Penelitian ini menegaskan bahwa kemunculan kembali rigor mortis yang positif dapat
diamati untuk rentang waktu yang jauh lebih lama dari yang dilaporkan sebelumnya. Lebih
jauh lagi, penemuan kekakuan otot pada pembangunan kembali sama dengan atau melebihi
tingkat kekakuan mortis yang diamati sebelumnya, fenomena yang terjadi tidak bertentangan
dengan temuan post-mortem dalam kerja forensik atau hasil investigasi menunjukkan interval
post-mortem naik sampai 20 jam. Berbeda dengan perkembangan rigor mortis di sebuah in
vitro animal model [20], pembentukan kembali rigor mortis dalam tubuh manusia tampaknya
tidak tergantung pada tubuh dan suhu sekitar.

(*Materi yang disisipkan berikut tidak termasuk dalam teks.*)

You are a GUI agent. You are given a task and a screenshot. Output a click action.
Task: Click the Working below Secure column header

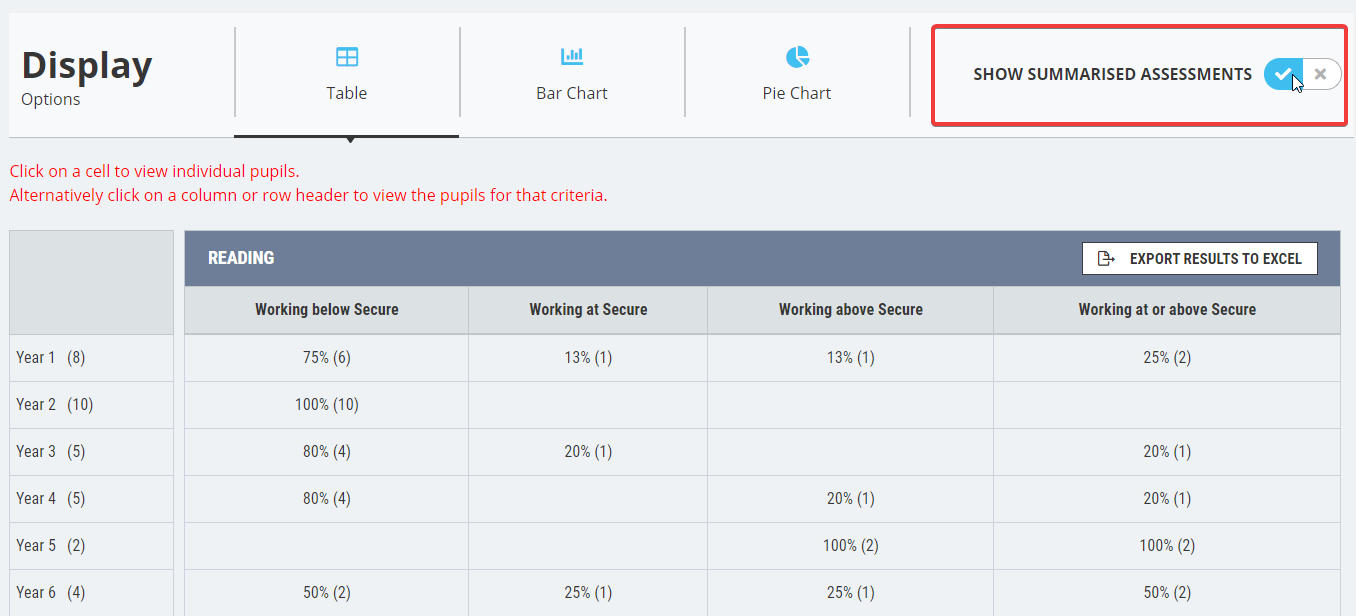click(326, 310)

Pembangunan kembali rigor mortis hanyalah
salah satu komponen dari metode yang kompleks, dan dengan demikian, temuan kami tidak
menantang penggunaan metode ini secara umum. Namun, mereka melakukannya
menyarankan bahwa penilaian kembali nilai cut-off yang belum didirikan dalam penelitian
yang teliti bisa berharga dan keputusan aturan mungkin harus direvisi.

Kepatuhan dengan standar etika Eksperimen mematuhi hukum negara saat ini di mana
mereka dilakukan.

Konflik kepentingan. Penulis menyatakan bahwa mereka tidak memiliki konflik bunga.